Les avocats devraient contester les nouvelles techniques médico-légales qui comportent des limites importantes.

Alors que le cas de Bruce McArthur, le paysagiste et tueur en série présumé de Toronto, continue de faire les manchettes, une équipe d’enquêteurs judiciaires a été occupée à recueillir et à analyser des preuves en coulisses.

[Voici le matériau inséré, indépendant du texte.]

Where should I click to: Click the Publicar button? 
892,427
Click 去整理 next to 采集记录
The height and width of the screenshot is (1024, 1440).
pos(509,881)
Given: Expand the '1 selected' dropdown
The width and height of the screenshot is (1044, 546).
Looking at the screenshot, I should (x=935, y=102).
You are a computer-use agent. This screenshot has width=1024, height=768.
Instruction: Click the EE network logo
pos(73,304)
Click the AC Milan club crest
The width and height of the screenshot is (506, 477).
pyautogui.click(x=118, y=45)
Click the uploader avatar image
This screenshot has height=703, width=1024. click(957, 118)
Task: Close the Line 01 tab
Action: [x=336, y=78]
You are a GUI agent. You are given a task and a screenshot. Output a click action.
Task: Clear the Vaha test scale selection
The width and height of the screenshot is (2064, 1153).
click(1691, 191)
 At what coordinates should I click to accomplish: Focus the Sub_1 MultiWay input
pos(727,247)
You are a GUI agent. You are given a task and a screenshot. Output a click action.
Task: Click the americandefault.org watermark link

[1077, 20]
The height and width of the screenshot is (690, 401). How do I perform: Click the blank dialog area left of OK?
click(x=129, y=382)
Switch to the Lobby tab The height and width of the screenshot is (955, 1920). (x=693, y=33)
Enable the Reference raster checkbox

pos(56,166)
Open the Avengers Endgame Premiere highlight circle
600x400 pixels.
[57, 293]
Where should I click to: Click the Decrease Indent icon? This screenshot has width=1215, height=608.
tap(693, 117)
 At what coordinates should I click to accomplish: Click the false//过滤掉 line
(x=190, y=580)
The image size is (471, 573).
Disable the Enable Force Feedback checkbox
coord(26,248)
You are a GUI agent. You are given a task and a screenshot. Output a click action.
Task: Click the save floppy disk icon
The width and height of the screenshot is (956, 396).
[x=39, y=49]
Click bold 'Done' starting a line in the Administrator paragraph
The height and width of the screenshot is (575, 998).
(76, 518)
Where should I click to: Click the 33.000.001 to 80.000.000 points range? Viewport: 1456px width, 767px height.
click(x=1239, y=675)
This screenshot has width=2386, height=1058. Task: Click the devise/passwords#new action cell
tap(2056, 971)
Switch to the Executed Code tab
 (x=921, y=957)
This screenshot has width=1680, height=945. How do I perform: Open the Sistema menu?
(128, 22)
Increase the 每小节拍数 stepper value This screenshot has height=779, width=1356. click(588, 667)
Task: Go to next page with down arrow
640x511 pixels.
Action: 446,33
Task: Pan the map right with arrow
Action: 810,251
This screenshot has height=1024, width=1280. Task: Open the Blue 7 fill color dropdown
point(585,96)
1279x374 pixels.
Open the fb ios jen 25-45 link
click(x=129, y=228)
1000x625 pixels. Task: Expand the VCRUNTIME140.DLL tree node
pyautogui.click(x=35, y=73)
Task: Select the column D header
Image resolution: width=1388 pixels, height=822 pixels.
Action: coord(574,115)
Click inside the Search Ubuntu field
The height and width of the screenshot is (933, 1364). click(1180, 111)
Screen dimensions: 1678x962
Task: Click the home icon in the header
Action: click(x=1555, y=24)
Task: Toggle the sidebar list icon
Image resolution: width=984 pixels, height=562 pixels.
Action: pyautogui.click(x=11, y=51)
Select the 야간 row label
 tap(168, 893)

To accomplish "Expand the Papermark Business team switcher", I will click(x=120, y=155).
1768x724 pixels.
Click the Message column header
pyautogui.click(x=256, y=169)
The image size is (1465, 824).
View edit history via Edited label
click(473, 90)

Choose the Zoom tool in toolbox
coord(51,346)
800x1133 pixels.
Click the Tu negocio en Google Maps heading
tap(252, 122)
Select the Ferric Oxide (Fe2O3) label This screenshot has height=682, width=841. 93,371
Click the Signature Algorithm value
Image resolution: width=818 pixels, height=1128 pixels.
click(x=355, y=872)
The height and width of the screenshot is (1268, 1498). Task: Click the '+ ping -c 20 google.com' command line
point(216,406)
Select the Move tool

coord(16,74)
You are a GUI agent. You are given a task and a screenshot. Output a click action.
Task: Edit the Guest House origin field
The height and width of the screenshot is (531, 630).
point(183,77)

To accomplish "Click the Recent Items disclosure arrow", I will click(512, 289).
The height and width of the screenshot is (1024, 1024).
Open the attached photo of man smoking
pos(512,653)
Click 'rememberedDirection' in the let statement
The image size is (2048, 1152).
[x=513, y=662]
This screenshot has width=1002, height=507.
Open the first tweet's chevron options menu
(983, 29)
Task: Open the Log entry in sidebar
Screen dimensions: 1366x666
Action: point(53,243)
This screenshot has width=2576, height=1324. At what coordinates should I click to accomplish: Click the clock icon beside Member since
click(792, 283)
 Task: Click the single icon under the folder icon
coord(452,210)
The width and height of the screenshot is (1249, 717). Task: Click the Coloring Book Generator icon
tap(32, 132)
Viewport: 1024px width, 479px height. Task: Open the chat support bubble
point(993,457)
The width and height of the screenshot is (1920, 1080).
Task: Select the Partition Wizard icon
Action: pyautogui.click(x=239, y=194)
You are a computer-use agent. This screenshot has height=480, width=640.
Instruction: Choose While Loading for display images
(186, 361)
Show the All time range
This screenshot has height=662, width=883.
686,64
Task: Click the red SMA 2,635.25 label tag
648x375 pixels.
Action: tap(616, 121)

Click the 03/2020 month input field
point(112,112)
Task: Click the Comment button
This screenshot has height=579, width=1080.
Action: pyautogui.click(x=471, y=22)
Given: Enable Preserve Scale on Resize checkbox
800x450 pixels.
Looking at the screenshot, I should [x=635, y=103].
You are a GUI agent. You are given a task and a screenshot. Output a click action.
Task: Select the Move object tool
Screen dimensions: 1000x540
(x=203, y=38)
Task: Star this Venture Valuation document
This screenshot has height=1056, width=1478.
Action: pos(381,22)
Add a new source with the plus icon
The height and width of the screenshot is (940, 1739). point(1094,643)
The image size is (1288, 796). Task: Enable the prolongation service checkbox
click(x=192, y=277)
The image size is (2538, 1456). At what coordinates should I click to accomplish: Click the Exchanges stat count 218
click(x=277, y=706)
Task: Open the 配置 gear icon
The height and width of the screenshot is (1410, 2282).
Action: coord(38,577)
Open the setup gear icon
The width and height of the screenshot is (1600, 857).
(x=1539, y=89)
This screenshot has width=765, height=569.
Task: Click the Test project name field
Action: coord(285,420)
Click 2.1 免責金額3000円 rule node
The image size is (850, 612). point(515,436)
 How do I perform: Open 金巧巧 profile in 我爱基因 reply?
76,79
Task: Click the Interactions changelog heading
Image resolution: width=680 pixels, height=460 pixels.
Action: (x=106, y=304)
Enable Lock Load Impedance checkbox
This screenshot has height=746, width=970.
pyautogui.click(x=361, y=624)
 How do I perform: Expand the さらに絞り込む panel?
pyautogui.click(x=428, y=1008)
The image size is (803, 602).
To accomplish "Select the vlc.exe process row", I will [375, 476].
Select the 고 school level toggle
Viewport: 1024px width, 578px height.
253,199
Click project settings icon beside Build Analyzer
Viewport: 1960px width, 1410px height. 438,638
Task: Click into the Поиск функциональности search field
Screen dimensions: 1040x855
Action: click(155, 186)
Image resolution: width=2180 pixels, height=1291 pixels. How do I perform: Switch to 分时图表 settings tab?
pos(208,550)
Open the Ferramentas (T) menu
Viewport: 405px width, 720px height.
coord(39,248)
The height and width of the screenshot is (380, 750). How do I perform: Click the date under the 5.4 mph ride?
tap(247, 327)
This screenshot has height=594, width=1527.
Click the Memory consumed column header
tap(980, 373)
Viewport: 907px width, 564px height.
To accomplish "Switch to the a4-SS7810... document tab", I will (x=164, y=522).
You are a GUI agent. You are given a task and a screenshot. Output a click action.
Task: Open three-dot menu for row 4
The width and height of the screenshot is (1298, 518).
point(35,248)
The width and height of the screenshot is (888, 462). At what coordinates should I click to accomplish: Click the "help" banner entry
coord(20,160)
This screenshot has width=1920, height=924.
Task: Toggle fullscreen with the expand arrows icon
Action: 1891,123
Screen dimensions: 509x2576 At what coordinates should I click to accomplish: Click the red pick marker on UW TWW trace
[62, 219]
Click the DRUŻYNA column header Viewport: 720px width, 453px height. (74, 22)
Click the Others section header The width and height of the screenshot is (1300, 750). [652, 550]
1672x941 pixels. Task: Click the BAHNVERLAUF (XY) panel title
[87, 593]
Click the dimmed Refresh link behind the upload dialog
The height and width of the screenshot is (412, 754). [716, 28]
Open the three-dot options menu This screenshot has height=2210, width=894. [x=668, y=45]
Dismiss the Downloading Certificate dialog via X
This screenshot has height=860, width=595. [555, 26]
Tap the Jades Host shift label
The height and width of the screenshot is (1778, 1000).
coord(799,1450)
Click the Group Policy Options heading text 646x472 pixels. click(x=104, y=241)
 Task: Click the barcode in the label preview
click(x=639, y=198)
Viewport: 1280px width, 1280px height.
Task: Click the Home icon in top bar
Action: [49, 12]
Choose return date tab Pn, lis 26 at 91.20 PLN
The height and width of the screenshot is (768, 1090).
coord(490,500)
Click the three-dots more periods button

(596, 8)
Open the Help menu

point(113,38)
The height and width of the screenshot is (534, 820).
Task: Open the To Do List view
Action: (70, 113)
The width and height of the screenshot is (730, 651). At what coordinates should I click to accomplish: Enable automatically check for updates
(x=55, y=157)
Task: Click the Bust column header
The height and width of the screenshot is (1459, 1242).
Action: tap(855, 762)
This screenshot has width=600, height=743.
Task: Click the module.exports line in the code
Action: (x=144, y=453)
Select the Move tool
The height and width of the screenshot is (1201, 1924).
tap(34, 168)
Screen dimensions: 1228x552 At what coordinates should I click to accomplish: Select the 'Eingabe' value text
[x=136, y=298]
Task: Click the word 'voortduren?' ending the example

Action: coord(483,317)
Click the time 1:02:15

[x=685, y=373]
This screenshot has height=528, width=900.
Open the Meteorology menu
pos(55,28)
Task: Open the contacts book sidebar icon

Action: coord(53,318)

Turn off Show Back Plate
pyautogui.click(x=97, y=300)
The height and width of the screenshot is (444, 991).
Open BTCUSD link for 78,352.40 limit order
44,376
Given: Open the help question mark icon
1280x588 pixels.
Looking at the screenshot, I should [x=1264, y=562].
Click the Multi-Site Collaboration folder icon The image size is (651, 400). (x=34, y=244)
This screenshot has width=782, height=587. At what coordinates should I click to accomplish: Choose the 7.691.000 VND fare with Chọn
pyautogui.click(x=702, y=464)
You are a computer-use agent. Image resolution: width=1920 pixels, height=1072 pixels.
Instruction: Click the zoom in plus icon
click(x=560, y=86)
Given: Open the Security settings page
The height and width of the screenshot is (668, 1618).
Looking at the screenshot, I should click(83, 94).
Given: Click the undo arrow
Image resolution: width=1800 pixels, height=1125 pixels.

La seule anthropologue judiciaire canadienne à temps plein, Kathy Gruspier, et son équipe ont été mises à contribution pour examiner les restes de huit victimes à l’aide de techniques telles que l’analyse des dents et des empreintes digitales. Les éléments de preuve qu’ils analysent peuvent ou non aider à condamner McArthur, qui est accusé des meurtres et placé en isolement à Toronto depuis janvier.

Le Dr Gruspier est anthropologue judiciaire au Bureau du coroner en chef et au Service de médecine légale de l’Ontario et membre du comité consultatif du Centre for Forensic Science and Medicine de l’Université de Toronto. Elle détient également un diplôme en droit, témoigne régulièrement dans le cadre de procédures criminelles et a témoigné devant la Commission d’enquête en médecine légale pédiatrique de l’Ontario il y a dix ans. Elle et d’autres experts interrogés par Canadian Lawyer mettent en garde contre le fait que, bien que de nombreuses techniques nouvelles aient été mises au point et soient utilisées comme preuves médico-légales, certaines peuvent avoir des bases scientifiques douteuses. En fait, même ceux qui reposent sur des données scientifiques solides, comme les preuves génétiques, ont donné lieu à des condamnations injustifiées.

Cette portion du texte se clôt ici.